Hi Daniel, yes, it is true for an unbalanced design. The values that are being compared are averages. If you compared the average of a group of 15 to the average of a group of 5, you would not scale the averages by the number of members in the group.
doug
daniel geisler wrote:
Hi Freesurfers,
I am currently dealing with some examples of group analysis from freesurfer-wikipages (see http://surfer.nmr.mgh.harvard.edu/fswiki/Fsgdf4G0V). Could you please give some clarifications in the following scenario:
Assume we have four groups MaleRight, MaleLeft, FemaleRight, and FemaleLeft (from factors gender and handedness). Now we want to set a contrast that is equivalent to the question: "Is there a difference between Males and Females regressing out the effects of handedness?"
An appropriate contrast would be [0.5 0.5 -0.5 -0.5].

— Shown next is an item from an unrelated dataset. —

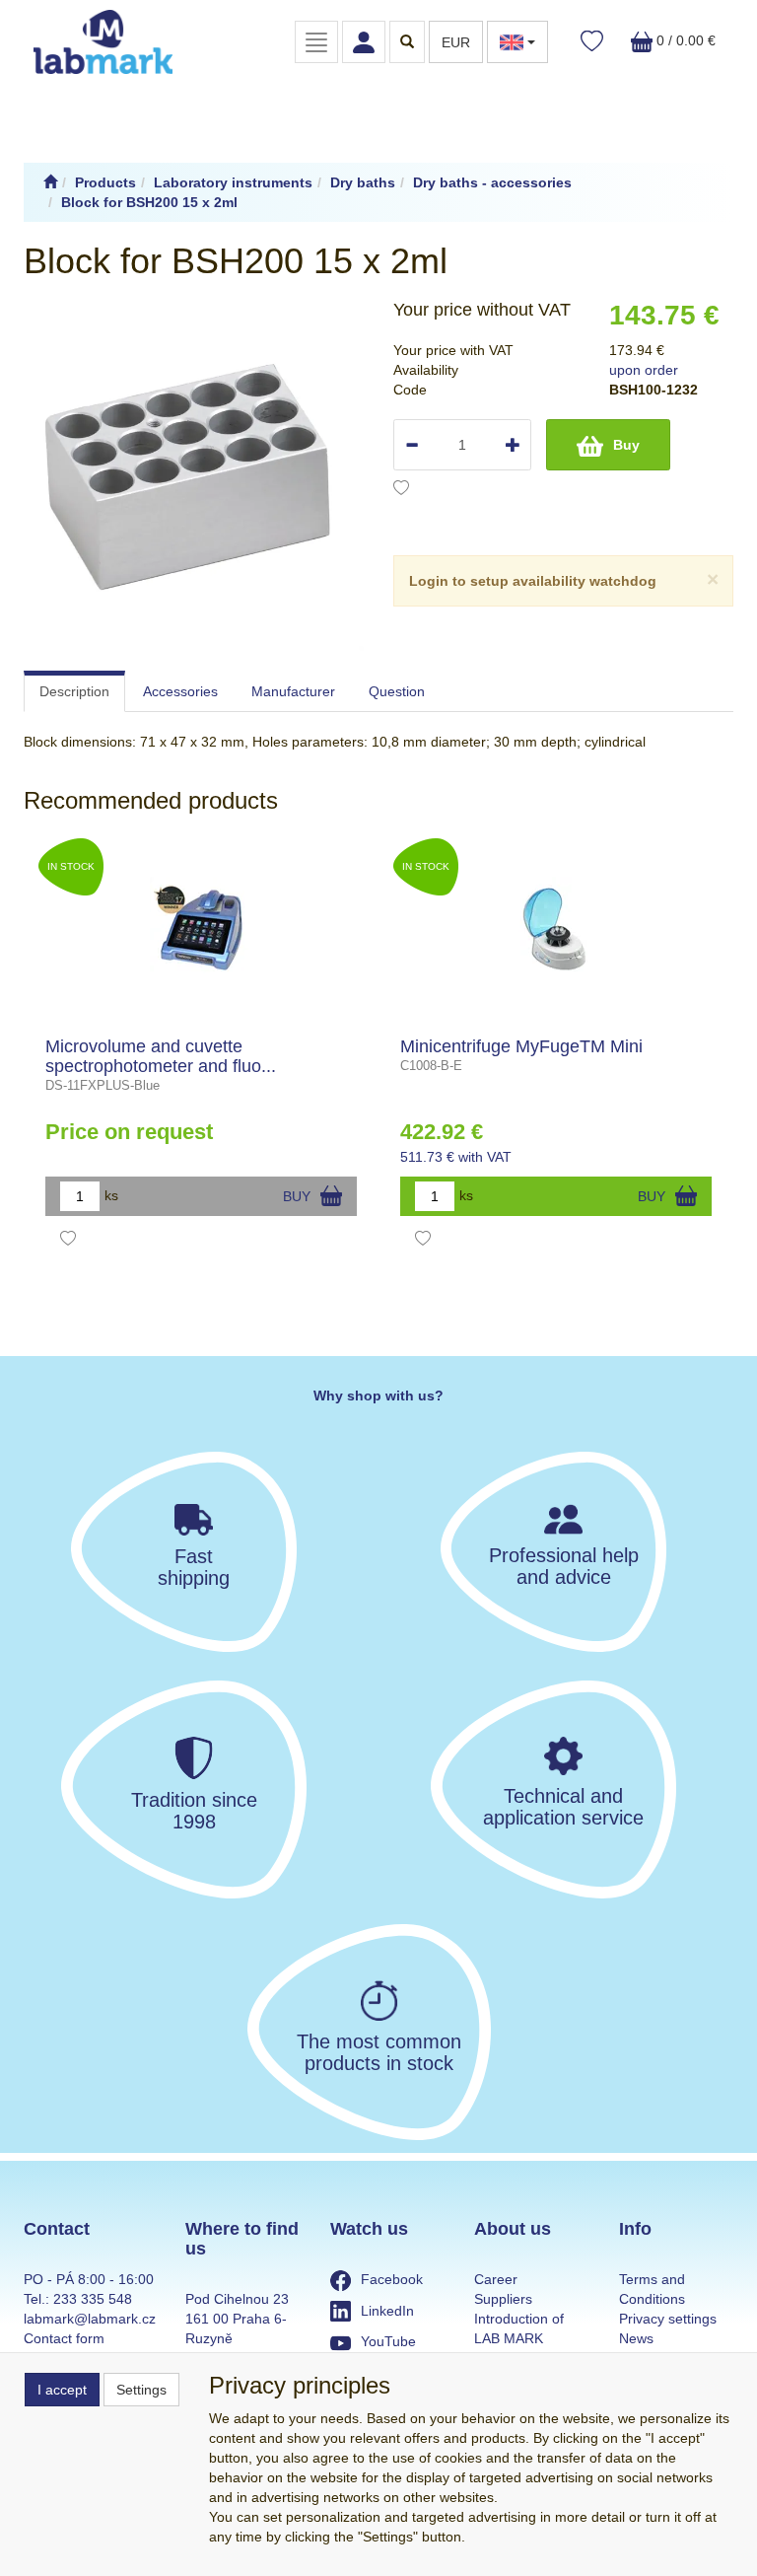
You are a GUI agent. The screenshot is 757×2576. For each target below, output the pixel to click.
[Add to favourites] (401, 490)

(see http://surfer.nmr.mgh.harvard.edu/fswiki/Fsgdf4G0V#Contrast5male-female.mtx)
Is that also true for an imbalanced design, where MaleRight and MaleLeft consist of 15 and 5 subjects, respectively? I suspect that in this case the above contrast would weigh MaleLeft more heavily, i.e. each subject in this rather small subgroup would have a greater effect on the final result.
If that is true - I am wondering whether the contrast [0.75 0.25 ...] would fix this issue, i.e. adjust for the unbalanced design. Do you have any ideas?